## Instruction
Print each of the following records again, word for word and unchanged.

--------------------

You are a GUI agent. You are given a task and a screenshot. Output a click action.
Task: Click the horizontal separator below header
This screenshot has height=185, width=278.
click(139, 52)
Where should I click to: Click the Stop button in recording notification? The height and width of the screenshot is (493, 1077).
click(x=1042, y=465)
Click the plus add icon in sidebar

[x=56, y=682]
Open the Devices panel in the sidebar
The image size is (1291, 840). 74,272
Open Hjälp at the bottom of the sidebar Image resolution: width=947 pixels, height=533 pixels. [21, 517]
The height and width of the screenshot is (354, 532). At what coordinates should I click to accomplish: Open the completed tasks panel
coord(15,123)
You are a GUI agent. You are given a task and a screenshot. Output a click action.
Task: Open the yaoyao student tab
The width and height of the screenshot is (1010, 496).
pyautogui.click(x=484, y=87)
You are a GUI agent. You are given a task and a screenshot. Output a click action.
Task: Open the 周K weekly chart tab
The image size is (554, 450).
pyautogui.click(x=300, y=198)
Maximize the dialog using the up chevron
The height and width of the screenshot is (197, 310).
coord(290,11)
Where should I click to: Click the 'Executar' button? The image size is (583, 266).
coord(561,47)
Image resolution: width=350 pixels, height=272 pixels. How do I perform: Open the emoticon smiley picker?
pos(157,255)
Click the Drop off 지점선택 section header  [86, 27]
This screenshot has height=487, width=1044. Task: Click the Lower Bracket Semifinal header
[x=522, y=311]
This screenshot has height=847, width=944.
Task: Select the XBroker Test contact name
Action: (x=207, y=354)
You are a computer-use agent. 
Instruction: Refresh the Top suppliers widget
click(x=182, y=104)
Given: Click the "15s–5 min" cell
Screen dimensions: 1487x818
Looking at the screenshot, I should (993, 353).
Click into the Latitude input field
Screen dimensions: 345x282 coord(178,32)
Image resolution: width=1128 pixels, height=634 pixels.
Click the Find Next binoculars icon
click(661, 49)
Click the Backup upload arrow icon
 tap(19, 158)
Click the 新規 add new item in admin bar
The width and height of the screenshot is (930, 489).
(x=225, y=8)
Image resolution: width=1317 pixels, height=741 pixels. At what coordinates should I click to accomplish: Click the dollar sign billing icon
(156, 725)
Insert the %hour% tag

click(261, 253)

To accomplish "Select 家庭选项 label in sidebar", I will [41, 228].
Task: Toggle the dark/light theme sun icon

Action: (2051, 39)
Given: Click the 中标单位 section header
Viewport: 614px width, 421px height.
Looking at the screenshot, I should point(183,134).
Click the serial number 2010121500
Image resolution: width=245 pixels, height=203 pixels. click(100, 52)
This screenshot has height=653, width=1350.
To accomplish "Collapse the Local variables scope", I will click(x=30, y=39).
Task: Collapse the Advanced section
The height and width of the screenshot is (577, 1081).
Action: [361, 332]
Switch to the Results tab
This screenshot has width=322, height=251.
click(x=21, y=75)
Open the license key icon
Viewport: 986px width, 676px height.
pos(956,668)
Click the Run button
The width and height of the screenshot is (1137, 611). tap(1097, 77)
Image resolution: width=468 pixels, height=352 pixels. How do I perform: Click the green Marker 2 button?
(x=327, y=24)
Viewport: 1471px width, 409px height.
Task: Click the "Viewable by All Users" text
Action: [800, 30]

--------------------

## Solution for this exercise
You are a GUI agent. You are given a task and a screenshot. Output a click action.
Task: Click the horizontal separator below header
This screenshot has height=185, width=278.
click(139, 52)
Where should I click to: Click the Stop button in recording notification? The height and width of the screenshot is (493, 1077).
click(x=1042, y=465)
Click the plus add icon in sidebar

[x=56, y=682]
Open the Devices panel in the sidebar
The image size is (1291, 840). 74,272
Open Hjälp at the bottom of the sidebar Image resolution: width=947 pixels, height=533 pixels. [21, 517]
The height and width of the screenshot is (354, 532). At what coordinates should I click to accomplish: Open the completed tasks panel
coord(15,123)
You are a GUI agent. You are given a task and a screenshot. Output a click action.
Task: Open the yaoyao student tab
The width and height of the screenshot is (1010, 496).
pyautogui.click(x=484, y=87)
You are a GUI agent. You are given a task and a screenshot. Output a click action.
Task: Open the 周K weekly chart tab
The image size is (554, 450).
pyautogui.click(x=300, y=198)
Maximize the dialog using the up chevron
The height and width of the screenshot is (197, 310).
coord(290,11)
Where should I click to: Click the 'Executar' button? The image size is (583, 266).
coord(561,47)
Image resolution: width=350 pixels, height=272 pixels. How do I perform: Open the emoticon smiley picker?
pos(157,255)
Click the Drop off 지점선택 section header  [86, 27]
This screenshot has height=487, width=1044. Task: Click the Lower Bracket Semifinal header
[x=522, y=311]
This screenshot has height=847, width=944.
Task: Select the XBroker Test contact name
Action: (x=207, y=354)
You are a computer-use agent. 
Instruction: Refresh the Top suppliers widget
click(x=182, y=104)
Given: Click the "15s–5 min" cell
Screen dimensions: 1487x818
Looking at the screenshot, I should (993, 353).
Click into the Latitude input field
Screen dimensions: 345x282 coord(178,32)
Image resolution: width=1128 pixels, height=634 pixels.
Click the Find Next binoculars icon
click(661, 49)
Click the Backup upload arrow icon
 tap(19, 158)
Click the 新規 add new item in admin bar
The width and height of the screenshot is (930, 489).
(x=225, y=8)
Image resolution: width=1317 pixels, height=741 pixels. At what coordinates should I click to accomplish: Click the dollar sign billing icon
(156, 725)
Insert the %hour% tag

click(261, 253)

To accomplish "Select 家庭选项 label in sidebar", I will [41, 228].
Task: Toggle the dark/light theme sun icon

Action: (2051, 39)
Given: Click the 中标单位 section header
Viewport: 614px width, 421px height.
Looking at the screenshot, I should point(183,134).
Click the serial number 2010121500
Image resolution: width=245 pixels, height=203 pixels. click(100, 52)
This screenshot has height=653, width=1350.
To accomplish "Collapse the Local variables scope", I will click(x=30, y=39).
Task: Collapse the Advanced section
The height and width of the screenshot is (577, 1081).
Action: [361, 332]
Switch to the Results tab
This screenshot has width=322, height=251.
click(x=21, y=75)
Open the license key icon
Viewport: 986px width, 676px height.
pos(956,668)
Click the Run button
The width and height of the screenshot is (1137, 611). tap(1097, 77)
Image resolution: width=468 pixels, height=352 pixels. How do I perform: Click the green Marker 2 button?
(x=327, y=24)
Viewport: 1471px width, 409px height.
Task: Click the "Viewable by All Users" text
Action: [800, 30]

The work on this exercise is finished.